### Deine Aufgabe
Schreibe den Text über den „Papst“ als Speibecken in der Sprache der Burschenschafter weiter und knüpfe direkt an seinen letzten Satz an.

--- Vorliegender Text ---

Papst auch der Papst in den Papst?

Moderne Version eines Speibeckens bzw. Papsts in einer Gaststätte (hier auch als "kleines weisses Telefon" bezeichnet)

Moderne Version eines Speibeckens bzw. Papsts in einer Gaststätte (hier auch als “kleines weisses Telefon” bezeichnet)

Wer dachte, ein Papst sei nur der Pontifex Maximus zu Rom, der irrt. In der Sprache der Burschenschafter bezeichnet man als Papst bzw. Pabst oder Babst ein Speibecken. Da es in vielen Burschenschaften durchaus üblich ist, über den Durst zu trinken, besitzt die öffentliche Entleerung des Mageninhalts auch höhere Legitimität als in den meisten anderen gesellschaftlichen Bereichen. Die in den burschenschaftlichen Buden angebrachten Päpste bieten dementsprechend eine hygienische Möglichkeit bei Bedarf zu erbrechen.

--- Inhalt der Daten ---

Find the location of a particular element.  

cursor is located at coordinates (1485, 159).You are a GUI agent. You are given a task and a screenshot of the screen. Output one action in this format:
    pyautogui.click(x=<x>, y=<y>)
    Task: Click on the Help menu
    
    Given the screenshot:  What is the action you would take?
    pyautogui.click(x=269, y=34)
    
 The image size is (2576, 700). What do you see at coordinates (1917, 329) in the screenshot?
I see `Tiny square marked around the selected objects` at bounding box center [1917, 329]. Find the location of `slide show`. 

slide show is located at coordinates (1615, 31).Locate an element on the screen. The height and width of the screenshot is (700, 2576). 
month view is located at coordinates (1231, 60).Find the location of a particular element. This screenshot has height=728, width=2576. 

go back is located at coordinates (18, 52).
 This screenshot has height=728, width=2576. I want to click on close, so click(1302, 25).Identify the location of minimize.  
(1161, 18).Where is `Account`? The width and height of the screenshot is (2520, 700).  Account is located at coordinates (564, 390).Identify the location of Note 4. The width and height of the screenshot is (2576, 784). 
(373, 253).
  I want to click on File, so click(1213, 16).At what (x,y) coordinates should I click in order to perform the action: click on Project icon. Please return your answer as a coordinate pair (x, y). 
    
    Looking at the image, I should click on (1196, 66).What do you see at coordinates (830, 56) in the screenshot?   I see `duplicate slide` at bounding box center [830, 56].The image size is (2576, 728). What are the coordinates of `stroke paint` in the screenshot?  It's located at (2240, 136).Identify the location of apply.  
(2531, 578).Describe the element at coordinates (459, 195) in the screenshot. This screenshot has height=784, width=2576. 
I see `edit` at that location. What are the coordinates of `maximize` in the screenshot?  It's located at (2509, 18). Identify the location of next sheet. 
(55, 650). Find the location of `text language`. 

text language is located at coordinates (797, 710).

---

### Ergebnis der Aufgabe
Der erste Nachweis für die Verwendung von papsten zur Beschreibung des “Abgangs zur Toilette” stammt angeblich aus dem 16. Jahrhundert und verbreitete sich umgangssprachlich in Zusammenhang mit Erbrechen hauptsächlich in protestantischen Gebieten. Der Seitenhieb auf das Oberhaupt der katholischen Kirche scheint also keineswegs zufällig zu sein. Dass in manchen katholischen Verbindungen geluthert wird, verwundert daher kaum.